Servo motors allow our machine to carve a lot faster because excess load or backlash situations are automatically compensated for. Our machines produce different commands based on feedback from the three-axis servo motors. This makes servo motors a superior choice for variable-load systems like a CNC machine, which is why all professional-grade CNC machines use servo motors just like CarveWright does. 

Servo Motors
PROSCONS
• Feedback loop for real-time sensing
• Senses slips and auto-corrects
• Reports issues instead of crashing
• High torque at high speeds
• High resolution encoder ensures accuracy
• Generally higher in costs
• Proprietary to specific controller

Feeling a little lost? Understandable! Here’s what you really need to know: Thanks to our ServoSmart controller and servo motors, CarveWright offers the fastest and most precise consumer CNC routes in the world. That’s why the performance of CarveWright CNC machines is unmatched. 

Have questions about how our machines work? We’ve got answers! Contact us today for more detailed information on how CarveWright machines outperform the competition.

One Comment

  • As a Retired Navy Gun Fire Control Tech that started working with Servos in 1976 and purchased my first CarveWright in 2007, this is an excellent comparison of Steppers to Servos. The feedback via the encoder is the magic that make this so accurate. When the Y and Z do it’s homing the axis bump into the left and upper mechanical stop telling the controller. This is home and 0000 on the encoder.

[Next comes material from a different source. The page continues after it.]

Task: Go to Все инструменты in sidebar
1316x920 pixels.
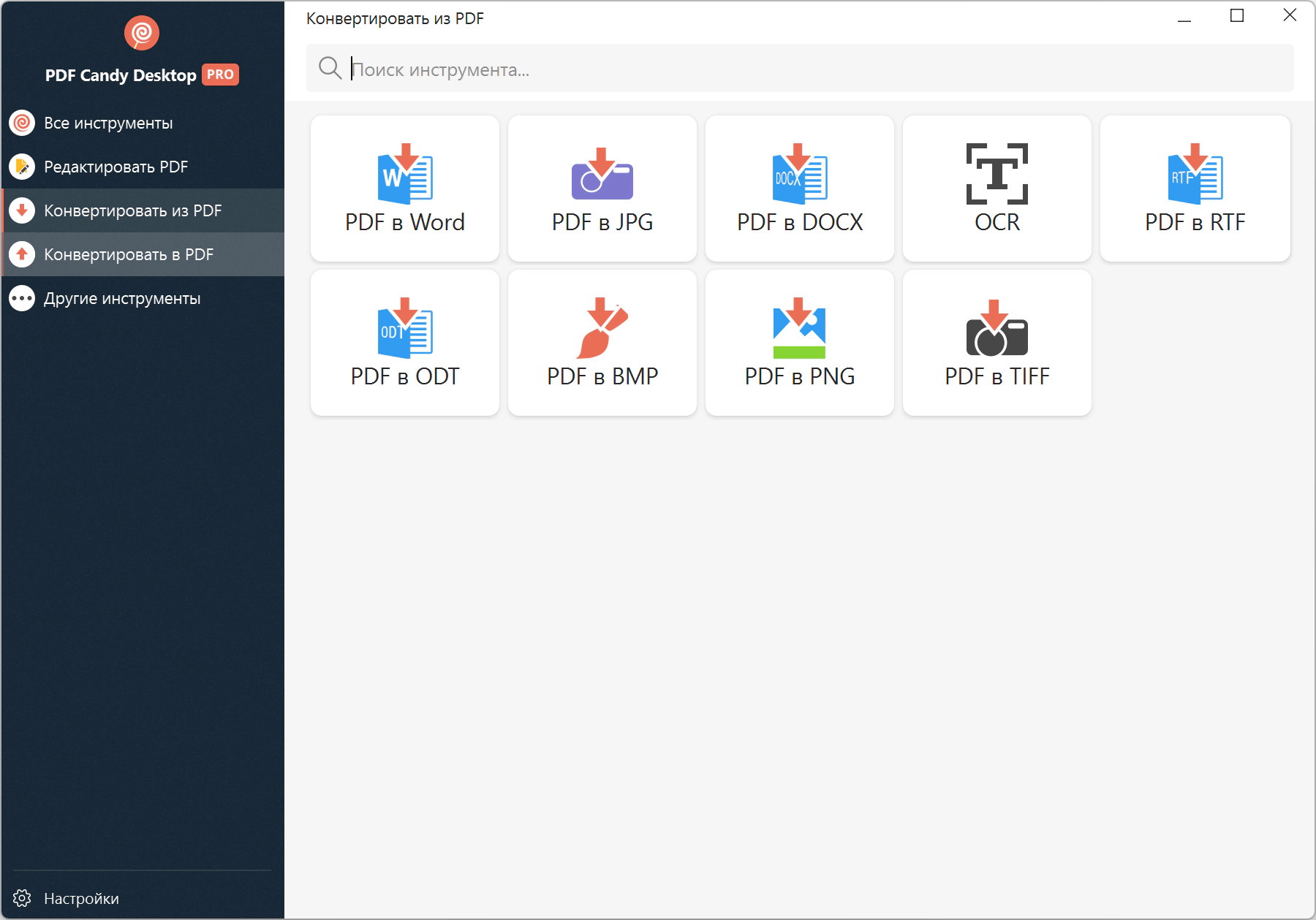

As the encoder moves it counts in pulses due to the lines in the encoder changing with the position of the axis in the computer from 0000 to 0001 to 0002 to 0003…. And so on in + or minus directions. If you look at the thin lines on the clear encoder disk you can see the steps or fine resolution of the encoder. I purchased this new CW to add to my 12 I currently own but only use one for now. I have big plans for the future. The CW was instrumental in my Fire Department Name Tag business using the CW to cut two sided plastic tags for printing along with the wood handles. The CW also excels in repeatability. I used a Jig Sled to cut side slots in a Accountability Board after it was printed. Using place on end as the most accurate way for me to position a sled for repeatability. Place on end also saves time as “place on center” of board measures the board length twice… Once to find the length of the board and a second time to find center. That is almost double the servo time and more wear on the drive. At least that is the way the basic designer works that I use. So “Place on End” or “Place on Corner” is my setup of choice. Lastly I use Centerline Text often. When I first started with my CW in 2007, I was tasked to reproduce the block text wood signs that were made in the past by using plastic letter guides and a hand held router for name signs in a 4000 home development. I did close to 50 back ordered double sided name signs using a Single Stroke Font and told the machine to use outline the text mode. The bit followed around the outside of single stroke font making a 3 inch high text letter with a 3/8 end cutter bit. The bigger the text the bigger the bit and the smaller the text the smaller the bit. I did a shallow flat bottom letter that painted well. Excited at getting my new CW.